(Saved data entries)
■ ■ ■ ■ ■

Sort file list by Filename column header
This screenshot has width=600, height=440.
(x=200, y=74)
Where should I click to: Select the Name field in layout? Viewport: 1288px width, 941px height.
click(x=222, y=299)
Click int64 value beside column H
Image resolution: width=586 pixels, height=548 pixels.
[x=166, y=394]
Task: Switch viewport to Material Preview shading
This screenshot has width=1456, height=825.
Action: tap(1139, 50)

■ ■ ■ ■ ■

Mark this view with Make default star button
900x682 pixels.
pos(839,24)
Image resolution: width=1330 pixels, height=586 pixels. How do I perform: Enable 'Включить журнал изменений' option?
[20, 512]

■ ■ ■ ■ ■

Set down, exactly as they stand above, the lines starting with the line with "Where should I" and going on through the line with "Task: Switch viewport", and no others.

Where should I click to: Select the Name field in layout? Viewport: 1288px width, 941px height.
click(x=222, y=299)
Click int64 value beside column H
Image resolution: width=586 pixels, height=548 pixels.
[x=166, y=394]
Task: Switch viewport to Material Preview shading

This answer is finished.